Input data:
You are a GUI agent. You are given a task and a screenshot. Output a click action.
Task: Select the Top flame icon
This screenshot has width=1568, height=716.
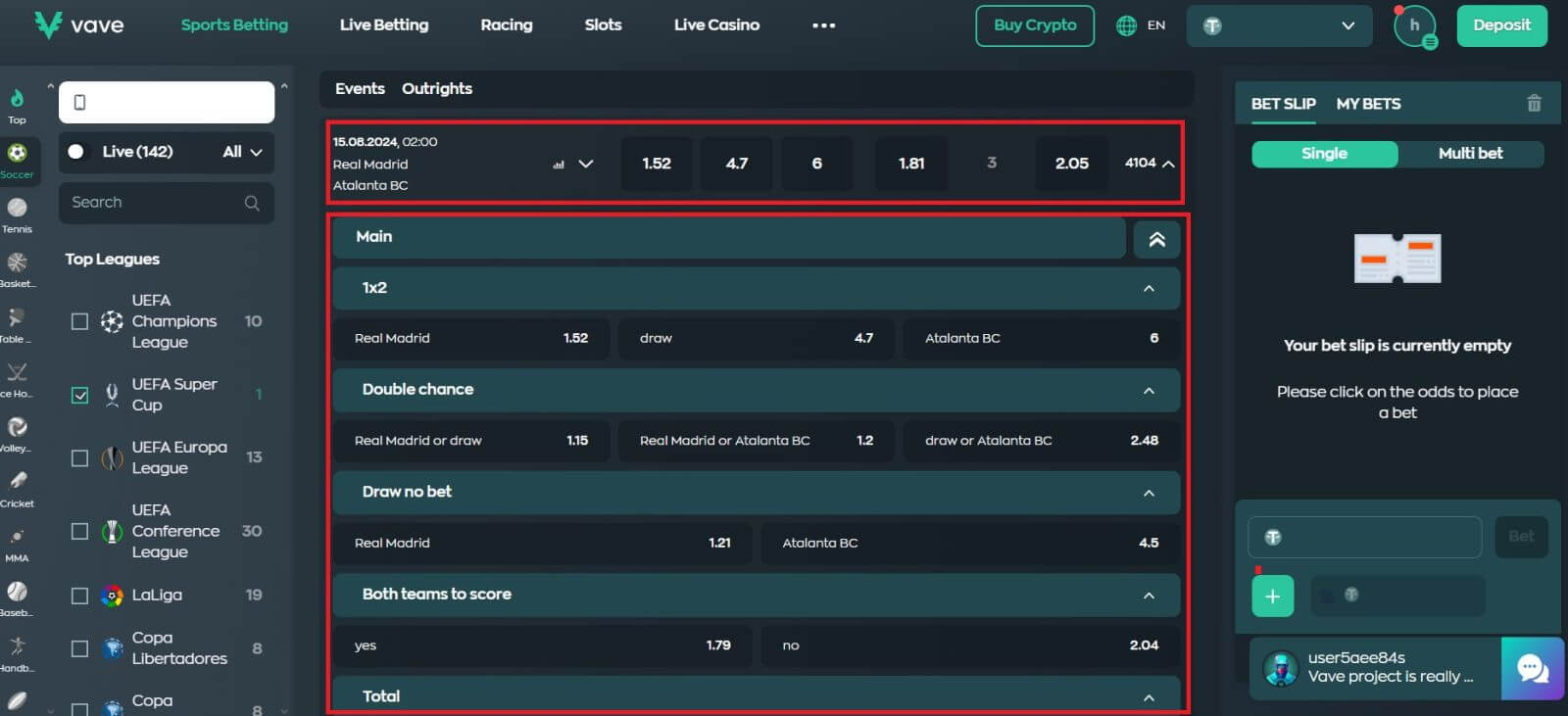coord(17,98)
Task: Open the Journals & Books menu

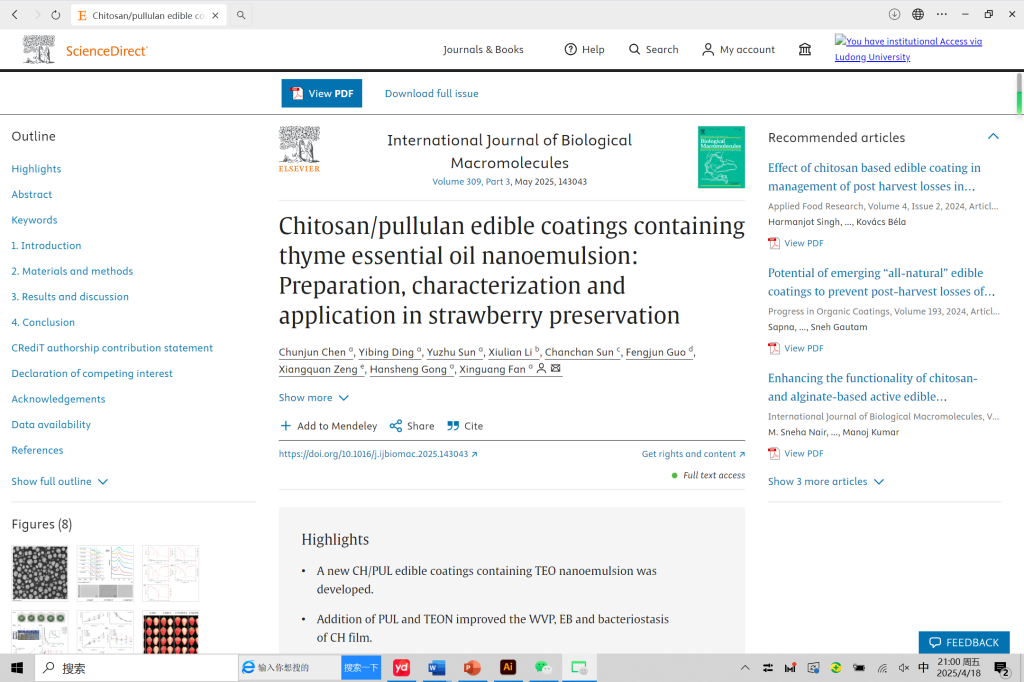Action: [483, 50]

Problem statement:
From the line with "This screenshot has width=1568, height=716." down to the last line of the records above, restate each line verbatim, passing over any picture.

Response to the task:
This screenshot has width=1568, height=716.
coord(17,98)
Task: Open the Journals & Books menu

Action: [483, 50]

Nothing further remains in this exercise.